Re: [patch 5/6] mm: memcg: enable memcg OOM killer only for userfaults

From: KOSAKI Motohiro
Date: Mon Jul 29 2013 - 15:47:24 EST

(7/29/13 3:44 PM), Johannes Weiner wrote:
On Mon, Jul 29, 2013 at 03:18:36PM -0400, KOSAKI Motohiro wrote:
(7/25/13 6:25 PM), Johannes Weiner wrote:
System calls and kernel faults (uaccess, gup) can handle an out of
memory situation gracefully and just return -ENOMEM.

Enable the memcg OOM killer only for user faults, where it's really
the only option available.

Signed-off-by: Johannes Weiner <hannes@xxxxxxxxxxx>
include/linux/memcontrol.h | 23 +++++++++++++++++++++++
include/linux/sched.h | 3 +++
mm/filemap.c | 11 ++++++++++-
mm/memcontrol.c | 2 +-
mm/memory.c | 40 ++++++++++++++++++++++++++++++----------
5 files changed, 67 insertions(+), 12 deletions(-)

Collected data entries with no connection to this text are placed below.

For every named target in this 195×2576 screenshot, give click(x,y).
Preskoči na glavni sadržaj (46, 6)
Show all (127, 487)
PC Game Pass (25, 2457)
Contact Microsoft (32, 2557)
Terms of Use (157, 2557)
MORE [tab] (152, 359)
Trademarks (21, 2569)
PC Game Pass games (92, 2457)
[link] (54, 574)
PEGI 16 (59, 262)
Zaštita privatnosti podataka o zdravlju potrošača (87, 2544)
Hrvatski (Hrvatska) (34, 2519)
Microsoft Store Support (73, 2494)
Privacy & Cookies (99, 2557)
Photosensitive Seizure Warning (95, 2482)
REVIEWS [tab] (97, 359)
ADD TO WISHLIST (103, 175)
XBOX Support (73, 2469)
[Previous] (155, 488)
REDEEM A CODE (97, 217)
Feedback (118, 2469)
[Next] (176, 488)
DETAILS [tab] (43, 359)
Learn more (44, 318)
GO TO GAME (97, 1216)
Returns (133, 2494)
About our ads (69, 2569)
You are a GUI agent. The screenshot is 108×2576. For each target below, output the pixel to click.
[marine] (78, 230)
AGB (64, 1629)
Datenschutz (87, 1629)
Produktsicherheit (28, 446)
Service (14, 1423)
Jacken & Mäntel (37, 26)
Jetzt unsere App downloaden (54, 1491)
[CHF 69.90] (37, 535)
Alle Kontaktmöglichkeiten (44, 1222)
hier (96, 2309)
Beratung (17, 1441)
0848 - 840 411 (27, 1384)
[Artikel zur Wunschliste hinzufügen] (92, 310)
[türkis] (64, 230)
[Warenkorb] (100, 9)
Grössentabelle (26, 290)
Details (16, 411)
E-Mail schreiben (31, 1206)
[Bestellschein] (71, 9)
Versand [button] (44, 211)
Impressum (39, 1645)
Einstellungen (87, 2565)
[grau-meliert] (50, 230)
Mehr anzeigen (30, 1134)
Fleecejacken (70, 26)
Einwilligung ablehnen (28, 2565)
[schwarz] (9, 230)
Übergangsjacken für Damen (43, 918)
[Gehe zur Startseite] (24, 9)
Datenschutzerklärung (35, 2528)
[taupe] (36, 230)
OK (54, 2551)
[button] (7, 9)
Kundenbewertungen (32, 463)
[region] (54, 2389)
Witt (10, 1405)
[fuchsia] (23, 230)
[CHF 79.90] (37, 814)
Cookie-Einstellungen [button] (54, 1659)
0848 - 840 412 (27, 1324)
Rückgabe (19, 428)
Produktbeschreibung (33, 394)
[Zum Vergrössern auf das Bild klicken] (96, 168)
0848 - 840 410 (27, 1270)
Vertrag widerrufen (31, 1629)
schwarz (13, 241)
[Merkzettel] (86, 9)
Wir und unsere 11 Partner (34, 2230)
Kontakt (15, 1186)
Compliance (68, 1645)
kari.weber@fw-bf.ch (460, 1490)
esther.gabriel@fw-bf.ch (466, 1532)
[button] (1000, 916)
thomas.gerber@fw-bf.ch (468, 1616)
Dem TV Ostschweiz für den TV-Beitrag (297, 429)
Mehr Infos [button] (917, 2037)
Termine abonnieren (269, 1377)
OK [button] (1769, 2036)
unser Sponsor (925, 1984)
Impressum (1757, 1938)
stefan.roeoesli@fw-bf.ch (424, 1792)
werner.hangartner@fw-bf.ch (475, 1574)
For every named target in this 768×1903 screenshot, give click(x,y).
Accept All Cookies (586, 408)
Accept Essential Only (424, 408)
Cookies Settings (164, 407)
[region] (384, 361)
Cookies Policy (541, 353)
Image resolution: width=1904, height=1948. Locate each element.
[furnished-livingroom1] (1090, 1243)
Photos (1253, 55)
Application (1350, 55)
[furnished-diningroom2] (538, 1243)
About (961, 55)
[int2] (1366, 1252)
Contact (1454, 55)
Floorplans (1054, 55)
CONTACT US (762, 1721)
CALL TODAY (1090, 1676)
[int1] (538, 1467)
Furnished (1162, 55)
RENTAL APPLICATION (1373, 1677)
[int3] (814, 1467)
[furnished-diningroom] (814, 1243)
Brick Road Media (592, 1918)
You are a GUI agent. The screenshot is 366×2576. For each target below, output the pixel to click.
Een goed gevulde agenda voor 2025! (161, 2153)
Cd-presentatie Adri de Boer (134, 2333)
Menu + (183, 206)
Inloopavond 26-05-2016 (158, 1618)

diff --git a/include/linux/memcontrol.h b/include/linux/memcontrol.h
index 7b4d9d7..9bb5eeb 100644
--- a/include/linux/memcontrol.h
+++ b/include/linux/memcontrol.h
@@ -125,6 +125,24 @@ extern void mem_cgroup_print_oom_info(struct mem_cgroup *memcg,
extern void mem_cgroup_replace_page_cache(struct page *oldpage,
struct page *newpage);

+ * mem_cgroup_xchg_may_oom - toggle the memcg OOM killer for a task
+ * @p: task
+ * @new: true to enable, false to disable
+ *
+ * Toggle whether a failed memcg charge should invoke the OOM killer
+ * or just return -ENOMEM. Returns the previous toggle state.
+ */
+static inline bool mem_cgroup_xchg_may_oom(struct task_struct *p, bool new)
+ bool old;
+ old = p->memcg_oom.may_oom;
+ p->memcg_oom.may_oom = new;
+ return old;

The name of xchg strongly suggest the function use compare-swap op. So, it seems
misleading name. I suggest just use "set_*" or something else. In linux kernel,
many setter functions already return old value. Don't mind.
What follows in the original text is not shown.